■ **Action item**: Go through the data below and gather each line containing "blue".

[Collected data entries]
Content starts
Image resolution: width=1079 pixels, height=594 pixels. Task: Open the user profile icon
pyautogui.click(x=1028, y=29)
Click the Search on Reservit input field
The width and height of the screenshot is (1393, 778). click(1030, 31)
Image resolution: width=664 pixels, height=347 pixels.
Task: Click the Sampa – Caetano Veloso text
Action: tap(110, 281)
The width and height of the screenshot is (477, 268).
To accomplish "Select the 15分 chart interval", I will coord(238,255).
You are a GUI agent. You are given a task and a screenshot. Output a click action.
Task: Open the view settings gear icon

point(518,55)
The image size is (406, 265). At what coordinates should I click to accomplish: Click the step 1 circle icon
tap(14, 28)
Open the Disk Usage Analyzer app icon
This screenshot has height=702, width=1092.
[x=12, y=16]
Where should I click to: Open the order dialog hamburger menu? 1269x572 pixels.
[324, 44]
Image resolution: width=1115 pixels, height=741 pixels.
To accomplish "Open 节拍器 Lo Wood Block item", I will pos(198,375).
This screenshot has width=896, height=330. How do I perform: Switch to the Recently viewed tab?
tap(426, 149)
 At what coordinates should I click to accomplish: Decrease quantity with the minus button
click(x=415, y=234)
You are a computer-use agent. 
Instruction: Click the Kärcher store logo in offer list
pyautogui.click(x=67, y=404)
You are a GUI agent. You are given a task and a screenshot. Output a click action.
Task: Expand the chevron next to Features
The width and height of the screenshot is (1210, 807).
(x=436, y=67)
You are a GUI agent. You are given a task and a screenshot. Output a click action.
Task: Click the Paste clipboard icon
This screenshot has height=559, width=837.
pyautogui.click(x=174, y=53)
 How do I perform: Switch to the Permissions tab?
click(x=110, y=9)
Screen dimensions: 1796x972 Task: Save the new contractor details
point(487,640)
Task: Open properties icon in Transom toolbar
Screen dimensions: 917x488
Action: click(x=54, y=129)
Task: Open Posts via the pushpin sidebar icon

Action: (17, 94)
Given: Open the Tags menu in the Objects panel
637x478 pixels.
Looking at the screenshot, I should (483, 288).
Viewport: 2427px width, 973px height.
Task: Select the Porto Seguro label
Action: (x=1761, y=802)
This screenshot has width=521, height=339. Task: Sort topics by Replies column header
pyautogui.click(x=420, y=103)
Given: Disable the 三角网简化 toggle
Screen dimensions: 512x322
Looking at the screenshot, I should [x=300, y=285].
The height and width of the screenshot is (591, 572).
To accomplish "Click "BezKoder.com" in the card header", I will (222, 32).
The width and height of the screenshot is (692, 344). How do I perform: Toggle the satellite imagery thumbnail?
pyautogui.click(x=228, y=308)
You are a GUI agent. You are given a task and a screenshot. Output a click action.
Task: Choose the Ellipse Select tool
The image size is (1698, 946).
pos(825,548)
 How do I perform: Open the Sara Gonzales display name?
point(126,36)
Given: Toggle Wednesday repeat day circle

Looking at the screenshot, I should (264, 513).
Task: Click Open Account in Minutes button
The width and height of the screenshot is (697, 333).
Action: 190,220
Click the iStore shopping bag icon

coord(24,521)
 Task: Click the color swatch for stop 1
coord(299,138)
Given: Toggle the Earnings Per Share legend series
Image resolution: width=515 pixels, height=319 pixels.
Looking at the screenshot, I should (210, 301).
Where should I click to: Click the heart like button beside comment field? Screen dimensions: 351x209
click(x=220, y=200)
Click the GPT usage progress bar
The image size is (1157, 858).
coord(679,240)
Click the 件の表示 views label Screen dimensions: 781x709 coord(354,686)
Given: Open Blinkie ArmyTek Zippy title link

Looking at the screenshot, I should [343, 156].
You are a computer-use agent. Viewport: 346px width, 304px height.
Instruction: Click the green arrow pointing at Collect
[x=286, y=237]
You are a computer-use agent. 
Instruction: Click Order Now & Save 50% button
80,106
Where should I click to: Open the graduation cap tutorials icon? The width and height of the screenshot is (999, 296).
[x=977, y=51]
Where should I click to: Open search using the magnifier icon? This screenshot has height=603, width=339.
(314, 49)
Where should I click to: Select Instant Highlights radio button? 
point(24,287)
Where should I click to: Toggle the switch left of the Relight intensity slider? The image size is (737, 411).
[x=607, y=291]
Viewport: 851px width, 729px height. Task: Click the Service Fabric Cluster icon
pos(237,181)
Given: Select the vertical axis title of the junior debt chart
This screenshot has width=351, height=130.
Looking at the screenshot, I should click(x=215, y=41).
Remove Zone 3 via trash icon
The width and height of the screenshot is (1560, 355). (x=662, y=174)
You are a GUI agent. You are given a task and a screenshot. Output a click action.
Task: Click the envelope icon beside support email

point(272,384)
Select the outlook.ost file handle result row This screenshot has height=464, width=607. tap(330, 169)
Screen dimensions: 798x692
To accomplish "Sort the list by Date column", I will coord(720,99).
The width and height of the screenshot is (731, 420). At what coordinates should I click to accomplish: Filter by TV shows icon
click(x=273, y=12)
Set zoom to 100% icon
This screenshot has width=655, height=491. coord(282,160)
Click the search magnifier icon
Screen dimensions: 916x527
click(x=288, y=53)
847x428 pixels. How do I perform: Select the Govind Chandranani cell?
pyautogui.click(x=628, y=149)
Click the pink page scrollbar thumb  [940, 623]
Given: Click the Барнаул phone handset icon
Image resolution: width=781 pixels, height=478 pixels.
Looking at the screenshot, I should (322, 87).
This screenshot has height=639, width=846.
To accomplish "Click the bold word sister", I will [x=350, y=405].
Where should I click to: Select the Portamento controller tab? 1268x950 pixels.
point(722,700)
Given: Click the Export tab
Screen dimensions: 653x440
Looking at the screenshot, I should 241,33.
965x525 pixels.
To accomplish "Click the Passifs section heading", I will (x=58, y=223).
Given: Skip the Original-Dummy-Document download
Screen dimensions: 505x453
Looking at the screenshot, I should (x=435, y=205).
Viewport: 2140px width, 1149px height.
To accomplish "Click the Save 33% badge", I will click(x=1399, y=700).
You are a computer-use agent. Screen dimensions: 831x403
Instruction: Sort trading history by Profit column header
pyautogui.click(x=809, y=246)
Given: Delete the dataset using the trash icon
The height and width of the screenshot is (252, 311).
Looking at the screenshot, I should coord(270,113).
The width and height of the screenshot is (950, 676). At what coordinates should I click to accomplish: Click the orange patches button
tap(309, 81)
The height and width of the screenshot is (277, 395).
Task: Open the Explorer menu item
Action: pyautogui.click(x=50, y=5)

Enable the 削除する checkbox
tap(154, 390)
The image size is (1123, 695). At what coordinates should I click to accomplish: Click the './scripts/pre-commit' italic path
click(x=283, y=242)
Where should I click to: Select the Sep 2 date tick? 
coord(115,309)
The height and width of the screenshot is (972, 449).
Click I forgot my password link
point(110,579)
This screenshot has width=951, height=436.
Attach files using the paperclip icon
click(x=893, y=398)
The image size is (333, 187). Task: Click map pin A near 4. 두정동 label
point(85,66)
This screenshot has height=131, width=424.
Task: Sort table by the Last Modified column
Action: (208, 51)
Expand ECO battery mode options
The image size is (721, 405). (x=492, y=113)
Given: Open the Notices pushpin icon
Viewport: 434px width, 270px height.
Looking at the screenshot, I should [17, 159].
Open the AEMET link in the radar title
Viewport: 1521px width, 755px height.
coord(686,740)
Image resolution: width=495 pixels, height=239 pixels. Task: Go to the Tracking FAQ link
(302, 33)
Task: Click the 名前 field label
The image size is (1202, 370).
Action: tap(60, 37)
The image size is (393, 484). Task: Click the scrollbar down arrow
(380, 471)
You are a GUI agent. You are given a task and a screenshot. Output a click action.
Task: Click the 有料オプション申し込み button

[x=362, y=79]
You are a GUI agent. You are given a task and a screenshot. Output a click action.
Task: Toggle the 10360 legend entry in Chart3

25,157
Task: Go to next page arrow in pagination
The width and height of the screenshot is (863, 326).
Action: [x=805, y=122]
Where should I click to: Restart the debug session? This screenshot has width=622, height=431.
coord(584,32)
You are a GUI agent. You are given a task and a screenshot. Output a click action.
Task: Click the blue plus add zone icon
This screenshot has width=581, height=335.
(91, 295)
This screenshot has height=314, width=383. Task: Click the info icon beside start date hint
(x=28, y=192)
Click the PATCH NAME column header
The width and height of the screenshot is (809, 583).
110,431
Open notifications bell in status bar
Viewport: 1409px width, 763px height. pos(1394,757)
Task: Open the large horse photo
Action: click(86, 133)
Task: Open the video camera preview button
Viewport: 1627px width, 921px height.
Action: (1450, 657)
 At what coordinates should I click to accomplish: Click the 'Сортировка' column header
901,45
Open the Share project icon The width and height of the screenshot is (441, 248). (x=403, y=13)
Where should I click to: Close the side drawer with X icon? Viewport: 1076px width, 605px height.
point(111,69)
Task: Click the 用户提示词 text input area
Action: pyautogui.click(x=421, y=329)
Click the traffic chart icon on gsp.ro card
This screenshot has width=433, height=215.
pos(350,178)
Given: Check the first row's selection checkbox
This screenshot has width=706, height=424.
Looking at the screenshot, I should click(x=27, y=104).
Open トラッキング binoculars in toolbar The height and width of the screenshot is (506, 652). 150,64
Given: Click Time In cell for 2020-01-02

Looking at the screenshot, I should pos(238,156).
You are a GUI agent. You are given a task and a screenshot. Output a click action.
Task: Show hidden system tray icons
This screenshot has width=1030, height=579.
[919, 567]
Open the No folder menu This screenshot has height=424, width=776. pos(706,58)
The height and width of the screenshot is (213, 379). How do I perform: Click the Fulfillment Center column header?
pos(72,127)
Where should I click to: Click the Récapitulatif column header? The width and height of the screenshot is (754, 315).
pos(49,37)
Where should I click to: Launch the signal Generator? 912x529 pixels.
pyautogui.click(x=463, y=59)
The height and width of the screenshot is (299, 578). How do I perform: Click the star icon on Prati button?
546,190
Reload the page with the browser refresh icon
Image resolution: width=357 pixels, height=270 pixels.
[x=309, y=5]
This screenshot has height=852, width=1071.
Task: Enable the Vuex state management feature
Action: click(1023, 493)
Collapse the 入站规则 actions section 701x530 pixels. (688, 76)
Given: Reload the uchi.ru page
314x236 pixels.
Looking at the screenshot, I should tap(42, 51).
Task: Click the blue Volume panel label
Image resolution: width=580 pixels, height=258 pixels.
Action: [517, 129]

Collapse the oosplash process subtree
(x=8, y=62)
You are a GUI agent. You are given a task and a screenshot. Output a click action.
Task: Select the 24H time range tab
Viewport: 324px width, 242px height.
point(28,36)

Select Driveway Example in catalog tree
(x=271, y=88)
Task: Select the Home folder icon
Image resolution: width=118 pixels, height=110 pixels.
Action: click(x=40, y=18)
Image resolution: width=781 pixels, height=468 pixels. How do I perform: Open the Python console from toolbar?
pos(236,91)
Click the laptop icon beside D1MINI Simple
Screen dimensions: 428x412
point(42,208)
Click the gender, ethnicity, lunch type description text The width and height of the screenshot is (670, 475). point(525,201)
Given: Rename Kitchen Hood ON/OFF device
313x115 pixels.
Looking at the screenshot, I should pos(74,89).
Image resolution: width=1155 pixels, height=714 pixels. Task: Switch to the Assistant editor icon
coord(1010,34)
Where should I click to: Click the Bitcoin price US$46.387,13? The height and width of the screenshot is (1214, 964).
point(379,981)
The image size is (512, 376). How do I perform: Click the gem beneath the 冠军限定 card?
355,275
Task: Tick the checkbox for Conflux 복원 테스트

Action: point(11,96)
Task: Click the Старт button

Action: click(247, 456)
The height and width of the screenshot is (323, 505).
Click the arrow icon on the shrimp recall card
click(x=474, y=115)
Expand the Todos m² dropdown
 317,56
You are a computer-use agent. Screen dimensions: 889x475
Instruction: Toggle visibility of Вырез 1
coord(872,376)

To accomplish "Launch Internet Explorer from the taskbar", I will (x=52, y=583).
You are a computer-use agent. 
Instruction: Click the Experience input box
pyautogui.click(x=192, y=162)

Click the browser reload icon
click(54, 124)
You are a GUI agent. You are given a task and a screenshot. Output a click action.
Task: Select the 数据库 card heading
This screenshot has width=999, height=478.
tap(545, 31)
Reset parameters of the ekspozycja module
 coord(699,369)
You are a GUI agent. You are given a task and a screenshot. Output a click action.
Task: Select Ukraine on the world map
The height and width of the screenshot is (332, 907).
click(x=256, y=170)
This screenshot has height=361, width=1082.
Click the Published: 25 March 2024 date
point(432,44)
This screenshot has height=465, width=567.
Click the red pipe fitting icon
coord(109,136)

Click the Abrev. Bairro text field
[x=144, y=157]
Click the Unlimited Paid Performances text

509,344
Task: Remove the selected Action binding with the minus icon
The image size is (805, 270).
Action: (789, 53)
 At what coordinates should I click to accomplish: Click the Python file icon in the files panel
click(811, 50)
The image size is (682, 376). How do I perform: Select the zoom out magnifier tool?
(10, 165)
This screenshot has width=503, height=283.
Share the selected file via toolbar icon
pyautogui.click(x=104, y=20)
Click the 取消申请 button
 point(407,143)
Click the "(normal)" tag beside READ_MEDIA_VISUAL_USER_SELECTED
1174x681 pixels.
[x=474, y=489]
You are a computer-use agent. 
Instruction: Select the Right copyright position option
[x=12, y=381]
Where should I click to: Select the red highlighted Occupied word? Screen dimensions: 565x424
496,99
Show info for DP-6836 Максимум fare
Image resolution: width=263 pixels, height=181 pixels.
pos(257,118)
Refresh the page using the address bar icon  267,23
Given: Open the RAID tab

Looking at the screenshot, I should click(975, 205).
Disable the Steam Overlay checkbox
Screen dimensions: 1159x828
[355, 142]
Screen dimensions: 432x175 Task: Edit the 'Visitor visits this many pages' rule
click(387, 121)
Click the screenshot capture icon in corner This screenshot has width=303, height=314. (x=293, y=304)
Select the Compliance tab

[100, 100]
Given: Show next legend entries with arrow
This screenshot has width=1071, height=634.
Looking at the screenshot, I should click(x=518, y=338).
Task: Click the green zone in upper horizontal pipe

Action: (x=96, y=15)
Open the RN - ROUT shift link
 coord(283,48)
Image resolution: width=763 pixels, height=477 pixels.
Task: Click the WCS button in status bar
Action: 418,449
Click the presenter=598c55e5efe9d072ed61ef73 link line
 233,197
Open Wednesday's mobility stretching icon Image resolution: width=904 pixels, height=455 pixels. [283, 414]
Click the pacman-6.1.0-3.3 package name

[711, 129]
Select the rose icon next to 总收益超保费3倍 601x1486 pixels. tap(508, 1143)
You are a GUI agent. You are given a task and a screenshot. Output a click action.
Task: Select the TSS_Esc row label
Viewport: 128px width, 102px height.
Content ends
■ **Solution for this exercise**:
Task: Click the blue plus add zone icon
Task: Click the blue Volume panel label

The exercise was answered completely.